Problem requirements: The lines to repeat are those below from the one containing "Palvelimet ja konesalipalvelut (1160, 726)" down to the one containing "Guide des tailles (78, 1984)", both included; reproduce them exactly and nothing else.

Data provided:

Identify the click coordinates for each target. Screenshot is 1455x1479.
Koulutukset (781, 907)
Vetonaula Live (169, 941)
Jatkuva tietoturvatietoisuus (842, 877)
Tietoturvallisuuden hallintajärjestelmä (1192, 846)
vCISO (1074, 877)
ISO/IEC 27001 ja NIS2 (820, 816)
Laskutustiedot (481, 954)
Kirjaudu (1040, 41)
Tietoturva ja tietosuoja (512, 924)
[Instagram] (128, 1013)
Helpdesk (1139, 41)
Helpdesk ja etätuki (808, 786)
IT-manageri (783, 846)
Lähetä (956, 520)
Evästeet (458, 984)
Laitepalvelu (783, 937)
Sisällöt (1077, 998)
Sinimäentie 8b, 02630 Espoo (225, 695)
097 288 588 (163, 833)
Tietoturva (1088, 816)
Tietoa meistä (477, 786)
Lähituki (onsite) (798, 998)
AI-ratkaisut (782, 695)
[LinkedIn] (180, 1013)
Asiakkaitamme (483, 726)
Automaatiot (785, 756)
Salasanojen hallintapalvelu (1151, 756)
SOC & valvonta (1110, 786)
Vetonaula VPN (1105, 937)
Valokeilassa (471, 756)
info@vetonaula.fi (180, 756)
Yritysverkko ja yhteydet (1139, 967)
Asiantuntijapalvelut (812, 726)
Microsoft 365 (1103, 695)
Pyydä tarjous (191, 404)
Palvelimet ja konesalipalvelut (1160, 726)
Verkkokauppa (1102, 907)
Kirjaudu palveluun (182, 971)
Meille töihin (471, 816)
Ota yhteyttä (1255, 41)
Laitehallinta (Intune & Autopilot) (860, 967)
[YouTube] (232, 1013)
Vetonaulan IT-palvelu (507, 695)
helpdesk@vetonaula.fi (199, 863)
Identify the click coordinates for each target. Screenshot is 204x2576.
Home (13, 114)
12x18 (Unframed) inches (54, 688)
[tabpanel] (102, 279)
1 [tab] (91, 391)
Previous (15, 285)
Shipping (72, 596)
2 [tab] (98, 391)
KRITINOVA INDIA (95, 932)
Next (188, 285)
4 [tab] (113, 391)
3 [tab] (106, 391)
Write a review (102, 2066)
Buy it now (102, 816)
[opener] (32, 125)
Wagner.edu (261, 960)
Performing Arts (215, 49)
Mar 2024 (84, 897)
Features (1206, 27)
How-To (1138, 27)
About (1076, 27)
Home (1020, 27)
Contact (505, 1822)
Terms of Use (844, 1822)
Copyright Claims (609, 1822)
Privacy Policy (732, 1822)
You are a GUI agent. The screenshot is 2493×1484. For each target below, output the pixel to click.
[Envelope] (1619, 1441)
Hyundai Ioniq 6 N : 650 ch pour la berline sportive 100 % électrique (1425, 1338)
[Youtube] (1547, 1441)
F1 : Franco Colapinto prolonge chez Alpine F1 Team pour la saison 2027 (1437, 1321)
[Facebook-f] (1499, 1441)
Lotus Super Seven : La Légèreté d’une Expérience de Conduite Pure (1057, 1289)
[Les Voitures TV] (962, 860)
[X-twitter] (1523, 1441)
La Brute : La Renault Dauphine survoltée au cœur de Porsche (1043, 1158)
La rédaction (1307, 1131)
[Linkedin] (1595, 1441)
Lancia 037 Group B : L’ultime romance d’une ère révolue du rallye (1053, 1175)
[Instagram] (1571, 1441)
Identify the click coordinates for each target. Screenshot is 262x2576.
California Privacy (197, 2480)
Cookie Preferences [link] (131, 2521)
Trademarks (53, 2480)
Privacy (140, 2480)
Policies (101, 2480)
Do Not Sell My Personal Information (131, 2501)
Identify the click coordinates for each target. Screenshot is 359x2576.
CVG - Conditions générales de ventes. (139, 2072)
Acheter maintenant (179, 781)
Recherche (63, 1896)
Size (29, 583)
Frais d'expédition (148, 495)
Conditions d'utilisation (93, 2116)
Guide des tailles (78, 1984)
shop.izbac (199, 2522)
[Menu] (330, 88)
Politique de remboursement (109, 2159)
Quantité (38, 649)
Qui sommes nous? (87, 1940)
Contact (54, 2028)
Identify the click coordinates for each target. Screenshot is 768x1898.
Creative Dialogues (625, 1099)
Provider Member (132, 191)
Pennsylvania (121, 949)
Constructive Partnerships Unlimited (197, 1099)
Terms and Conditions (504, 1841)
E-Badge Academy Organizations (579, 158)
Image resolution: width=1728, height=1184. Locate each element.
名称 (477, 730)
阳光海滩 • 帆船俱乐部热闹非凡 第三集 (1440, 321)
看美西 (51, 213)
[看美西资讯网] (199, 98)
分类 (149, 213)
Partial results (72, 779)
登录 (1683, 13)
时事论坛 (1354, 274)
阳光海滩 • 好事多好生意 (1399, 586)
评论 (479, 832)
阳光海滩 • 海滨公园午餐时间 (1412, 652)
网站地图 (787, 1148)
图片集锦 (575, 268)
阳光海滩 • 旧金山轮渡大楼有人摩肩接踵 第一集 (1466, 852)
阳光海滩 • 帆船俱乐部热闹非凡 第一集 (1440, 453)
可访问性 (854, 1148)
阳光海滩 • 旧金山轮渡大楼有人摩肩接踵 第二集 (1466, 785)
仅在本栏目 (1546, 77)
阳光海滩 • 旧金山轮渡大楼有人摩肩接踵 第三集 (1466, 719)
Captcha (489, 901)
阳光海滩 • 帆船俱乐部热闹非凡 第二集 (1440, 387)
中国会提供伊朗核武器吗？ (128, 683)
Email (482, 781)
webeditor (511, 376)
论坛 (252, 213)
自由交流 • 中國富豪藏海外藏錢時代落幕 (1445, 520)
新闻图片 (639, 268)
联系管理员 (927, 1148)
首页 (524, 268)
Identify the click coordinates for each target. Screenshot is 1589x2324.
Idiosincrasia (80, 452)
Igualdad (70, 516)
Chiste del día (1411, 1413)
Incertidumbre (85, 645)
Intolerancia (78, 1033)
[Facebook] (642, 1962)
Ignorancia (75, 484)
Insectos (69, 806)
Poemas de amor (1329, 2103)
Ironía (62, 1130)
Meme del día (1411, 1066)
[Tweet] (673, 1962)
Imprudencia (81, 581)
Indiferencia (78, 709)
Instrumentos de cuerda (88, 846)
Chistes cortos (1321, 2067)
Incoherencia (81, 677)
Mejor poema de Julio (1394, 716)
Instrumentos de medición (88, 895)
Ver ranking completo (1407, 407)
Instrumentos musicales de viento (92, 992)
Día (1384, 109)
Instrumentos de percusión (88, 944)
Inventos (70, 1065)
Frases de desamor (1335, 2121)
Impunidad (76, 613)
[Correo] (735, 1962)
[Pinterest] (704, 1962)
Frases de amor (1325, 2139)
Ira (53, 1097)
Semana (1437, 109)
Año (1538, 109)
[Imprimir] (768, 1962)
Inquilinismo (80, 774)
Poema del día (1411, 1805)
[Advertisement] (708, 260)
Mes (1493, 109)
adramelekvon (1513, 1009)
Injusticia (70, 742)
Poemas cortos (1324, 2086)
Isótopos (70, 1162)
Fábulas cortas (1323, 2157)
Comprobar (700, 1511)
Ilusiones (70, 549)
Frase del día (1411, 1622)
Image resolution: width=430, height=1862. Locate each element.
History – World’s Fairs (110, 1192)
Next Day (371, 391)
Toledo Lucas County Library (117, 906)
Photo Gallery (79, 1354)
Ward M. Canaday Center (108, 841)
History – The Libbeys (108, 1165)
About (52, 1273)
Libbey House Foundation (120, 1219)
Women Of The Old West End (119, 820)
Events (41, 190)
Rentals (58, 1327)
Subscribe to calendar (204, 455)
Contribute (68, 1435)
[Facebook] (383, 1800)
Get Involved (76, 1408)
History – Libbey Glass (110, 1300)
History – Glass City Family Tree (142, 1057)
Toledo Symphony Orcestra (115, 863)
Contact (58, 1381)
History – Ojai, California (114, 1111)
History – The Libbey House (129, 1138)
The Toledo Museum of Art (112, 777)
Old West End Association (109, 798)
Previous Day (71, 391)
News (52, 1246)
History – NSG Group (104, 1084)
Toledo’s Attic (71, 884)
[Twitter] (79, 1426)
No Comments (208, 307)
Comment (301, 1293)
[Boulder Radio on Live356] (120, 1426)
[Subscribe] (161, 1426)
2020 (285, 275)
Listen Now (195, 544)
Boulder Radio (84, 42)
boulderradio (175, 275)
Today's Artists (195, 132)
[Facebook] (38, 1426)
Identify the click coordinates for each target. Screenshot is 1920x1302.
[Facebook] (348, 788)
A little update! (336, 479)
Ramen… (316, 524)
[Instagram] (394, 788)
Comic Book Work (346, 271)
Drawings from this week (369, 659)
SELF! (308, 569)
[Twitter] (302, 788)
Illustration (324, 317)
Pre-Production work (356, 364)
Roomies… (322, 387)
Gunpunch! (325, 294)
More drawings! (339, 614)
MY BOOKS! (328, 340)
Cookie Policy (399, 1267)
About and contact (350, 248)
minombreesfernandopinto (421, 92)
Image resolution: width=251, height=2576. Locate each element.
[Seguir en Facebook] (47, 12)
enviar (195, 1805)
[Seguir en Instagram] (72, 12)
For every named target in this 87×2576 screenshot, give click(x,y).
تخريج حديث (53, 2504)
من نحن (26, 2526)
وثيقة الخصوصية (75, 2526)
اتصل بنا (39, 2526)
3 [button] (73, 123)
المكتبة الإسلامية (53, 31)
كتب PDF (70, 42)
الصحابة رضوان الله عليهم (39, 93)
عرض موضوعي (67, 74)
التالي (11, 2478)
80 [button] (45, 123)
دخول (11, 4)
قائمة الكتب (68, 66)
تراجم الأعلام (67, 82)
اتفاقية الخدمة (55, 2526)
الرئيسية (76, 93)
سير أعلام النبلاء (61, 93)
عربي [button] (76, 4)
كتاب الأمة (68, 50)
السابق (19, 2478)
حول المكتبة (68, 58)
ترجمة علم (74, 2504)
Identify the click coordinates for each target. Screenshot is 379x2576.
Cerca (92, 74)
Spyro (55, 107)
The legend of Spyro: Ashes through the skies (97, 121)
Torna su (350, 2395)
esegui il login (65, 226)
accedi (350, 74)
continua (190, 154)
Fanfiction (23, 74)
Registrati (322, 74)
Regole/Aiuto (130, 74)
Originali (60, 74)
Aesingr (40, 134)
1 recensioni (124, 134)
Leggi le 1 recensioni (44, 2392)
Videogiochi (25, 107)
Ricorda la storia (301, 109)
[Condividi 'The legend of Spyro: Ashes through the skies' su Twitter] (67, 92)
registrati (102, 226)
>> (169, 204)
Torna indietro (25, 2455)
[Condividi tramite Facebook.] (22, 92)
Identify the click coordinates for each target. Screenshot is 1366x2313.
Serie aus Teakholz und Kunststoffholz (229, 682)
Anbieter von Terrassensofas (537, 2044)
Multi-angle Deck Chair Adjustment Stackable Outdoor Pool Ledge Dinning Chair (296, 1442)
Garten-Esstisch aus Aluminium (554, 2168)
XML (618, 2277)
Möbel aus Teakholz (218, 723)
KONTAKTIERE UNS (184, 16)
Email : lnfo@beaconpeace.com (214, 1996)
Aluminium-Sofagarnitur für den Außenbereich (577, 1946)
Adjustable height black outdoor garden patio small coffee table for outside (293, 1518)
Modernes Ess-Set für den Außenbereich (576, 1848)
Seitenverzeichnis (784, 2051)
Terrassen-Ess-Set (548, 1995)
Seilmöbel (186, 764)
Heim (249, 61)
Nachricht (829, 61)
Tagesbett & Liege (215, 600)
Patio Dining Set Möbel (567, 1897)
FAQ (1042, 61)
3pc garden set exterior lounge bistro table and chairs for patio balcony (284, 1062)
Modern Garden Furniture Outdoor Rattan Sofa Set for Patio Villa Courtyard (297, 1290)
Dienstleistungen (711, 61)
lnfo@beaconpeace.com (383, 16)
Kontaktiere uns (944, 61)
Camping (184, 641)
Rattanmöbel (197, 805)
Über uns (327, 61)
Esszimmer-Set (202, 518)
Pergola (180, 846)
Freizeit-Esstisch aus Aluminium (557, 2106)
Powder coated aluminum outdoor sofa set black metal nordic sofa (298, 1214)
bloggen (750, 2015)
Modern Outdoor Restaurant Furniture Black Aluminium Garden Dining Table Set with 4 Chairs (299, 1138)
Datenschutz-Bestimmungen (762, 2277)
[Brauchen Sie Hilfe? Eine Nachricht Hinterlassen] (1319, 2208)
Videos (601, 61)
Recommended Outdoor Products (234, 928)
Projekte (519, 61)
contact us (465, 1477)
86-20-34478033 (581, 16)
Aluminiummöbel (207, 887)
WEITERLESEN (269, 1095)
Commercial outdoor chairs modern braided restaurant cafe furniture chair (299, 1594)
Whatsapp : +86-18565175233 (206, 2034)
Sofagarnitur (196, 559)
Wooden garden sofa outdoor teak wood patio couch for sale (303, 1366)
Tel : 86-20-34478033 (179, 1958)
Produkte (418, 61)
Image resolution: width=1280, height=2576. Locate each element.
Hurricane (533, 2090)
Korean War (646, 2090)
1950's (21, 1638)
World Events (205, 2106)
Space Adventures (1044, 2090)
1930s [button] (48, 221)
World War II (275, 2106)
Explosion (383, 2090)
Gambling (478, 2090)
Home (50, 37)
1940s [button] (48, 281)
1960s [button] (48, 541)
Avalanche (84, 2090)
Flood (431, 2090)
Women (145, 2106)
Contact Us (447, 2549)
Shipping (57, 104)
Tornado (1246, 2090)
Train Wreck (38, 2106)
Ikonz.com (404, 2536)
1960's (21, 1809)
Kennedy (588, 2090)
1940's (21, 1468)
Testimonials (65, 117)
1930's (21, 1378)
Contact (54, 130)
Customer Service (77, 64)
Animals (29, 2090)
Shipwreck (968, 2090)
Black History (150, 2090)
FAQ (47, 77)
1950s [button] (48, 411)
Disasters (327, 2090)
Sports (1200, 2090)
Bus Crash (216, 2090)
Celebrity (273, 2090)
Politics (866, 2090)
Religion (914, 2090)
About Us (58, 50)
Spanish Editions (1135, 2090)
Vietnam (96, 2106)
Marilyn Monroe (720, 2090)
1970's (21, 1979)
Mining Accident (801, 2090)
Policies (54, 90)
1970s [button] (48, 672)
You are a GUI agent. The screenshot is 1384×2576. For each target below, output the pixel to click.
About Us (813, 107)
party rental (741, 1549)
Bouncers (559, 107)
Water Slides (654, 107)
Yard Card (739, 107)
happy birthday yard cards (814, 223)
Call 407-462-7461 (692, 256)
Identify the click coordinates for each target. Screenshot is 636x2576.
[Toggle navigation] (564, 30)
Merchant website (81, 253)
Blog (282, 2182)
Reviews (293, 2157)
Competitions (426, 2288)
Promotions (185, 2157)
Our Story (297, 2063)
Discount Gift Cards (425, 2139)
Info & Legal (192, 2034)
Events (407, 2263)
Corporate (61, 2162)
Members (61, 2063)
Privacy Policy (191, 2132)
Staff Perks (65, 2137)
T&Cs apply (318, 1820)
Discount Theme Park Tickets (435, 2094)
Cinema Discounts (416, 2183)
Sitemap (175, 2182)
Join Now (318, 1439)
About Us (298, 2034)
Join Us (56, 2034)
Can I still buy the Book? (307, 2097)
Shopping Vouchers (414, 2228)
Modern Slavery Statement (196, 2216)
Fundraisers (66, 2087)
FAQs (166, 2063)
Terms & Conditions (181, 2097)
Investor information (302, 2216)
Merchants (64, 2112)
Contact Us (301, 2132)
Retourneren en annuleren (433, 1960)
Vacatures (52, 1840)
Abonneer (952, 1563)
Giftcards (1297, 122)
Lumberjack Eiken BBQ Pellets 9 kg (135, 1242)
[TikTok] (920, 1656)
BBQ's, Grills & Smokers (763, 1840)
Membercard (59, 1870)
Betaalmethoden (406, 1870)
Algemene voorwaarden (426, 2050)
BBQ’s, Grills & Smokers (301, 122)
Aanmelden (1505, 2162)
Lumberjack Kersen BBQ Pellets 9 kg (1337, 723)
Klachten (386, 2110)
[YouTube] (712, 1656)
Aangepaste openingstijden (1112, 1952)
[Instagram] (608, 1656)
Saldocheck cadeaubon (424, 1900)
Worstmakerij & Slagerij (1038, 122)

Response below:
Palvelimet ja konesalipalvelut (1160, 726)
Verkkokauppa (1102, 907)
Kirjaudu palveluun (182, 971)
Meille töihin (471, 816)
Ota yhteyttä (1255, 41)
Laitehallinta (Intune & Autopilot) (860, 967)
[YouTube] (232, 1013)
Vetonaulan IT-palvelu (507, 695)
helpdesk@vetonaula.fi (199, 863)
Identify the click coordinates for each target. Screenshot is 204x2576.
Home (13, 114)
12x18 (Unframed) inches (54, 688)
[tabpanel] (102, 279)
1 [tab] (91, 391)
Previous (15, 285)
Shipping (72, 596)
2 [tab] (98, 391)
KRITINOVA INDIA (95, 932)
Next (188, 285)
4 [tab] (113, 391)
3 [tab] (106, 391)
Write a review (102, 2066)
Buy it now (102, 816)
[opener] (32, 125)
Wagner.edu (261, 960)
Performing Arts (215, 49)
Mar 2024 (84, 897)
Features (1206, 27)
How-To (1138, 27)
About (1076, 27)
Home (1020, 27)
Contact (505, 1822)
Terms of Use (844, 1822)
Copyright Claims (609, 1822)
Privacy Policy (732, 1822)
You are a GUI agent. The screenshot is 2493×1484. For each target below, output the pixel to click.
[Envelope] (1619, 1441)
Hyundai Ioniq 6 N : 650 ch pour la berline sportive 100 % électrique (1425, 1338)
[Youtube] (1547, 1441)
F1 : Franco Colapinto prolonge chez Alpine F1 Team pour la saison 2027 (1437, 1321)
[Facebook-f] (1499, 1441)
Lotus Super Seven : La Légèreté d’une Expérience de Conduite Pure (1057, 1289)
[Les Voitures TV] (962, 860)
[X-twitter] (1523, 1441)
La Brute : La Renault Dauphine survoltée au cœur de Porsche (1043, 1158)
La rédaction (1307, 1131)
[Linkedin] (1595, 1441)
Lancia 037 Group B : L’ultime romance d’une ère révolue du rallye (1053, 1175)
[Instagram] (1571, 1441)
Identify the click coordinates for each target. Screenshot is 262x2576.
California Privacy (197, 2480)
Cookie Preferences [link] (131, 2521)
Trademarks (53, 2480)
Privacy (140, 2480)
Policies (101, 2480)
Do Not Sell My Personal Information (131, 2501)
Identify the click coordinates for each target. Screenshot is 359x2576.
CVG - Conditions générales de ventes. (139, 2072)
Acheter maintenant (179, 781)
Recherche (63, 1896)
Size (29, 583)
Frais d'expédition (148, 495)
Conditions d'utilisation (93, 2116)
Guide des tailles (78, 1984)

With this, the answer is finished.